Something with negligible impact has no impact, by definition.

> . There is a reason why the UN I’m has been saying for years that we must drastically lower our meat consumption if we want to keep feeding everyone

Yeah - we - means mainly US, where people eat on average around 120kg/year of meat.

It doesn't mean meat is bad, when Africa is gonna raise there gonna be almost 1 billion people that will exit food shortages and countries like Kenya or Uganda will finally pass from eating 4-5kg of meat a year, to something better for their nutritional needs, something like 30-40kg/year.

Another billion will reach a lifestyle more similar to ours.

Thew west is gonna need to share its surplus, it's not the World that needs to stop eating something because others ate too much of in the past.

That's injustice.

> I don’t think that’s true.

But unfortunately it is.

There are more than 160 million dogs and cats in USA alone, think about the entire West.
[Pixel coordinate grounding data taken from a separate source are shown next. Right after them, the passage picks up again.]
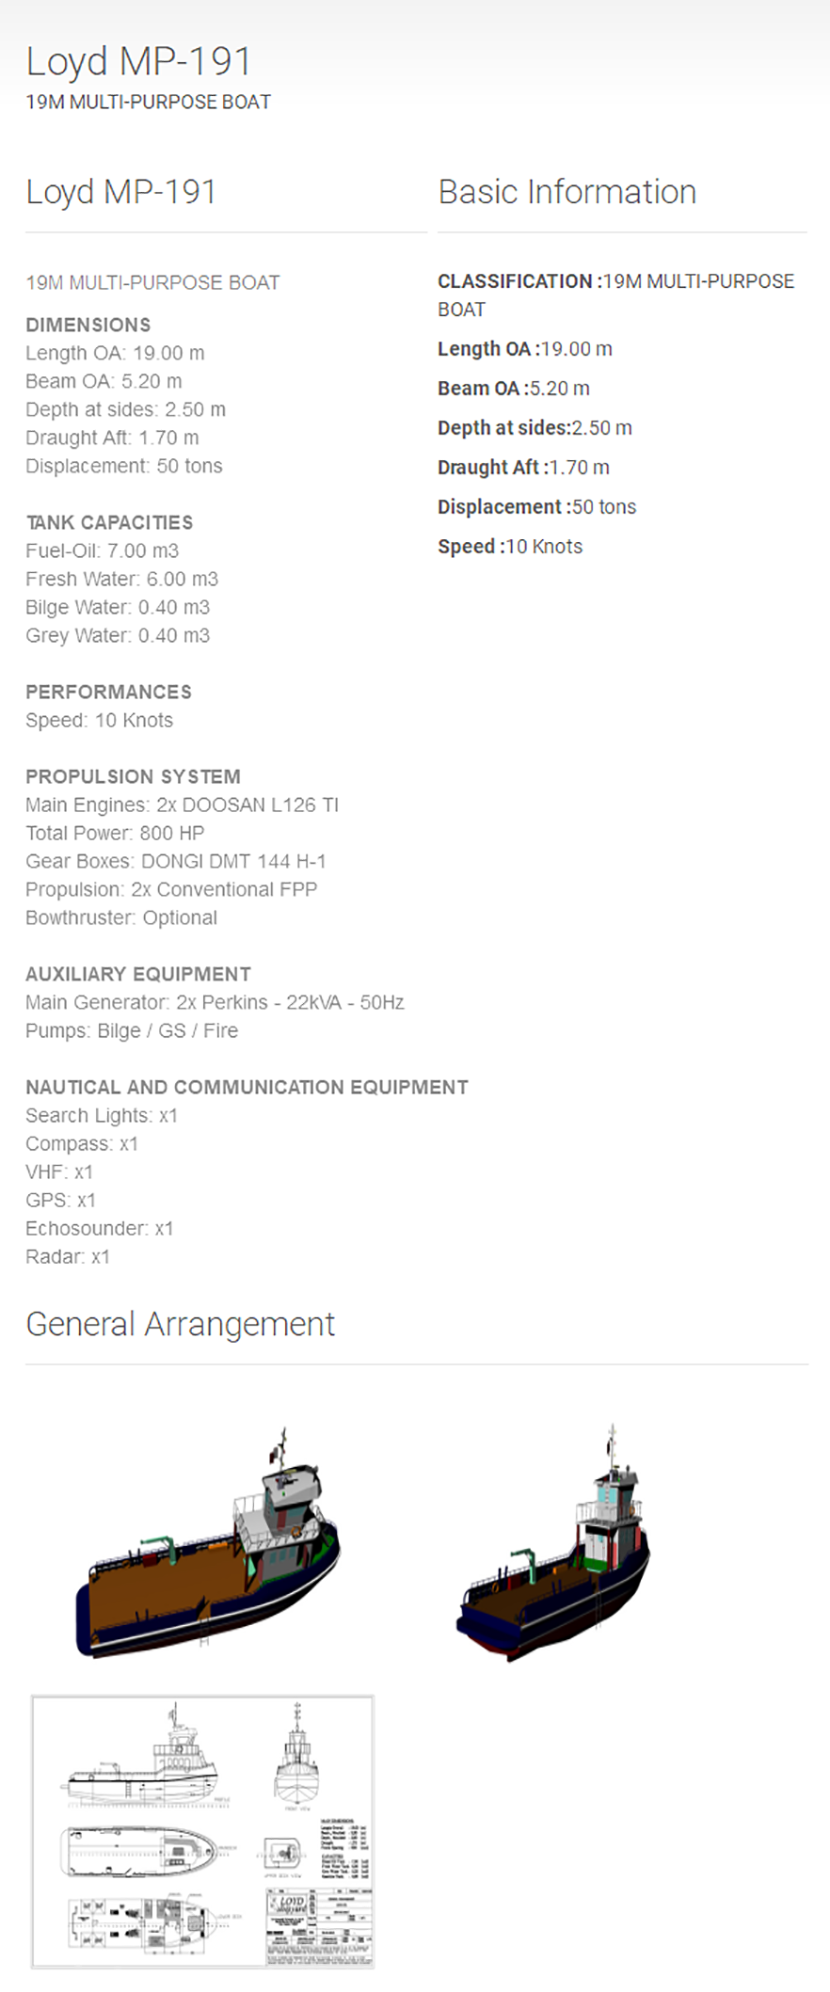Click the TANK CAPACITIES section label
830x1992 pixels.
coord(109,522)
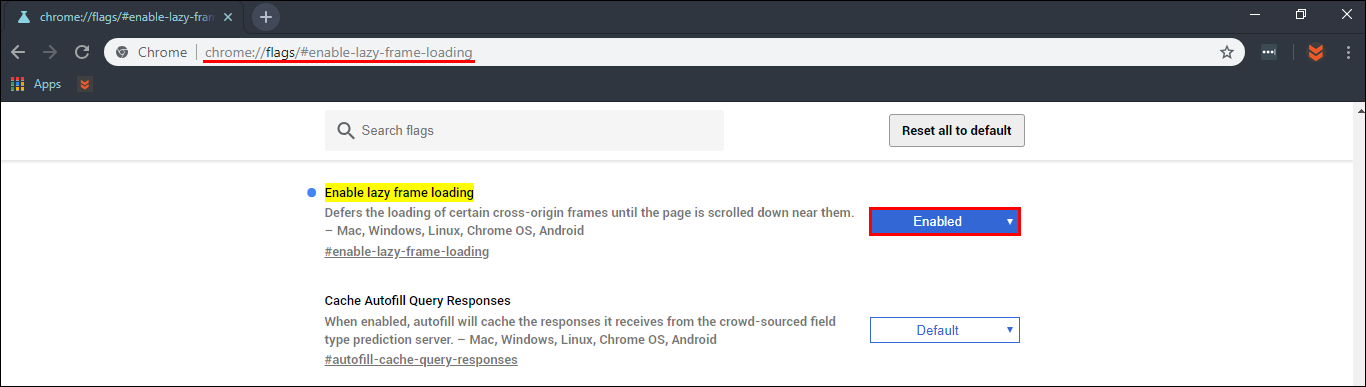Image resolution: width=1366 pixels, height=387 pixels.
Task: Go back using the browser back arrow
Action: pos(18,52)
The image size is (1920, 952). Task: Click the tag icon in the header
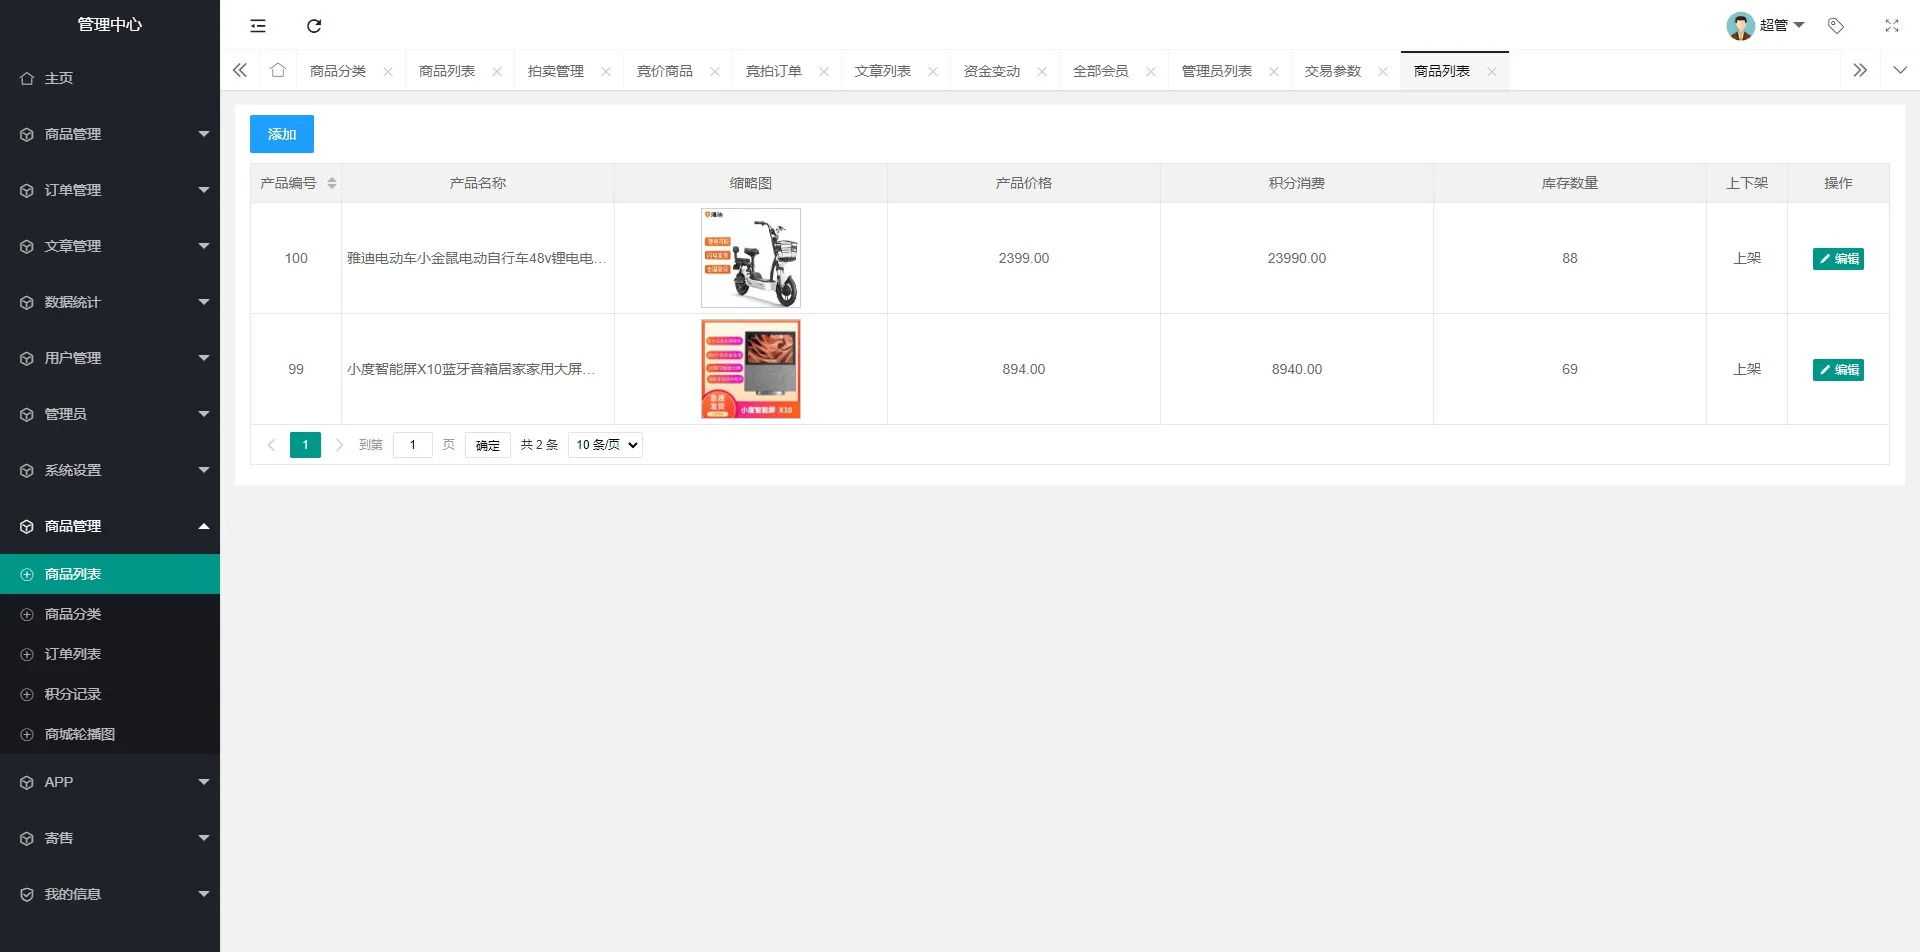[1836, 26]
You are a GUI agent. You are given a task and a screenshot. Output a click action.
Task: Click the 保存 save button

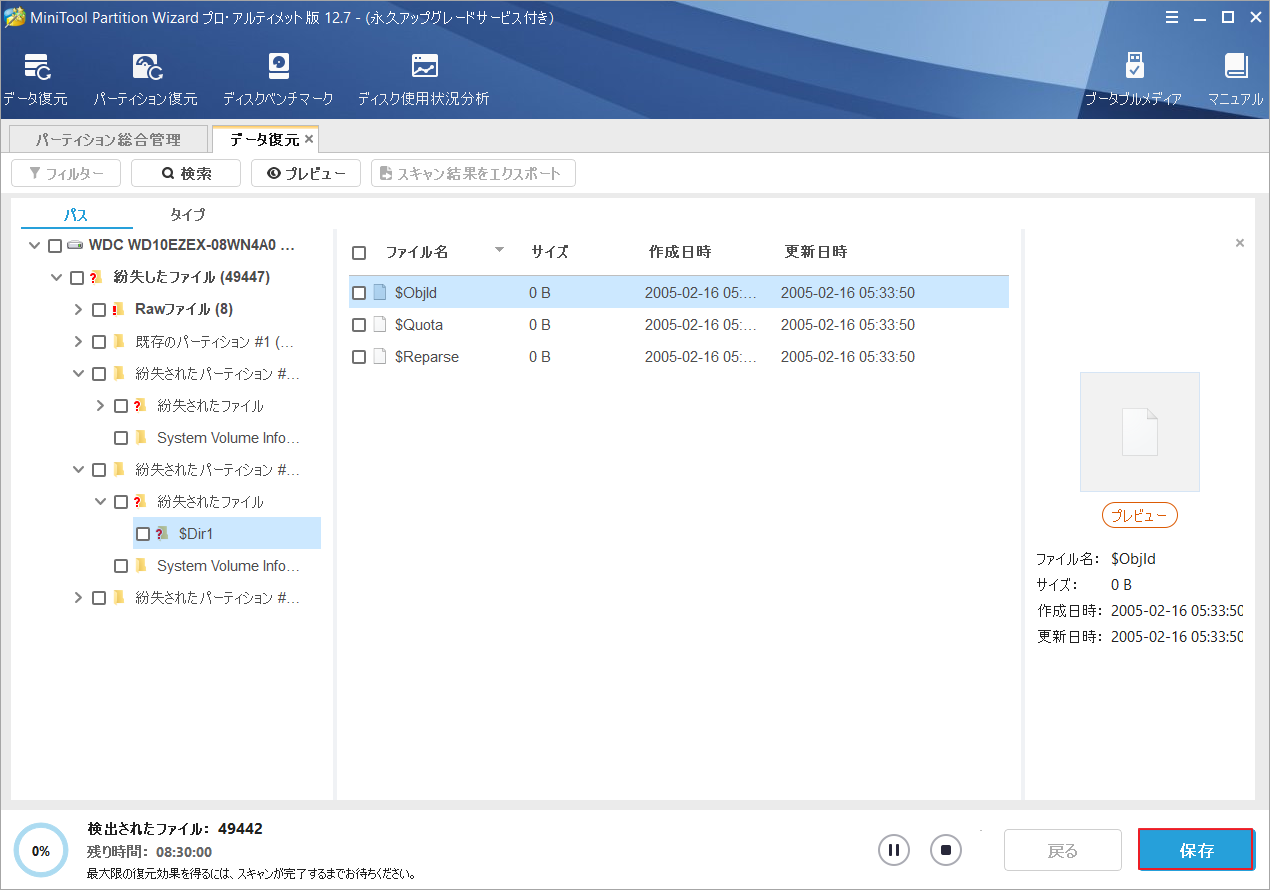pos(1196,849)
https://journals.plos.org/plosone/article?id=10.1371/journal...

> (they can live healthily on a vegetables diet)

It is possible, but no advisable, for many reasons:

- it's incredibly expensive

- takes a lot of care

- takes a lot of time

- chances of failure are astronomically high

- dogs are omnivore, like pandas are omnivore bears, pandas spend the entire time they are awake eating, because the nutrients of vegetables are much less energetic than eating meat directly. dogs deprived of meat would follow the same destiny.